▸ **EXERCISE INSTRUCTIONS**: Whatever the data contains, copy all of it exactly.

Collected data entries
------------
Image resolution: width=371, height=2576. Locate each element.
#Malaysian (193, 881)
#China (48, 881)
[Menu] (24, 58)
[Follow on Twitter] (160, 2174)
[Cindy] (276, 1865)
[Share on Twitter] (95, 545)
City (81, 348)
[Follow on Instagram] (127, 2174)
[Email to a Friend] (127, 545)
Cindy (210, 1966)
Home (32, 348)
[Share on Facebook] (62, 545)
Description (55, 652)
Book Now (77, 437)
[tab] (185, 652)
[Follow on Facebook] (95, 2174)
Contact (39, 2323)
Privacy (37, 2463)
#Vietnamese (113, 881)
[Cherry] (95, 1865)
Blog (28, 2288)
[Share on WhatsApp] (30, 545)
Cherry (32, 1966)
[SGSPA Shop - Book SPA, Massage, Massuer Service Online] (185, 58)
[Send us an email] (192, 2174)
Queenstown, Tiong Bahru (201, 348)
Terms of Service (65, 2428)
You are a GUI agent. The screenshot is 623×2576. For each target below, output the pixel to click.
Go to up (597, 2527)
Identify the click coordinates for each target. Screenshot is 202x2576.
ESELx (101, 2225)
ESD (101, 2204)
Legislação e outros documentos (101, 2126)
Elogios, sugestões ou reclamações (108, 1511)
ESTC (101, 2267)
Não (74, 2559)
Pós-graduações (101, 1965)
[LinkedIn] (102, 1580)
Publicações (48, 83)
------------
▸ **RESULT OF THE EXERCISE**:
Image resolution: width=371, height=2576. Locate each element.
#Malaysian (193, 881)
#China (48, 881)
[Menu] (24, 58)
[Follow on Twitter] (160, 2174)
[Cindy] (276, 1865)
[Share on Twitter] (95, 545)
City (81, 348)
[Follow on Instagram] (127, 2174)
[Email to a Friend] (127, 545)
Cindy (210, 1966)
Home (32, 348)
[Share on Facebook] (62, 545)
Description (55, 652)
Book Now (77, 437)
[tab] (185, 652)
[Follow on Facebook] (95, 2174)
Contact (39, 2323)
Privacy (37, 2463)
#Vietnamese (113, 881)
[Cherry] (95, 1865)
Blog (28, 2288)
[Share on WhatsApp] (30, 545)
Cherry (32, 1966)
[SGSPA Shop - Book SPA, Massage, Massuer Service Online] (185, 58)
[Send us an email] (192, 2174)
Queenstown, Tiong Bahru (201, 348)
Terms of Service (65, 2428)
You are a GUI agent. The screenshot is 623×2576. For each target below, output the pixel to click.
Go to up (597, 2527)
Identify the click coordinates for each target. Screenshot is 202x2576.
ESELx (101, 2225)
ESD (101, 2204)
Legislação e outros documentos (101, 2126)
Elogios, sugestões ou reclamações (108, 1511)
ESTC (101, 2267)
Não (74, 2559)
Pós-graduações (101, 1965)
[LinkedIn] (102, 1580)
Publicações (48, 83)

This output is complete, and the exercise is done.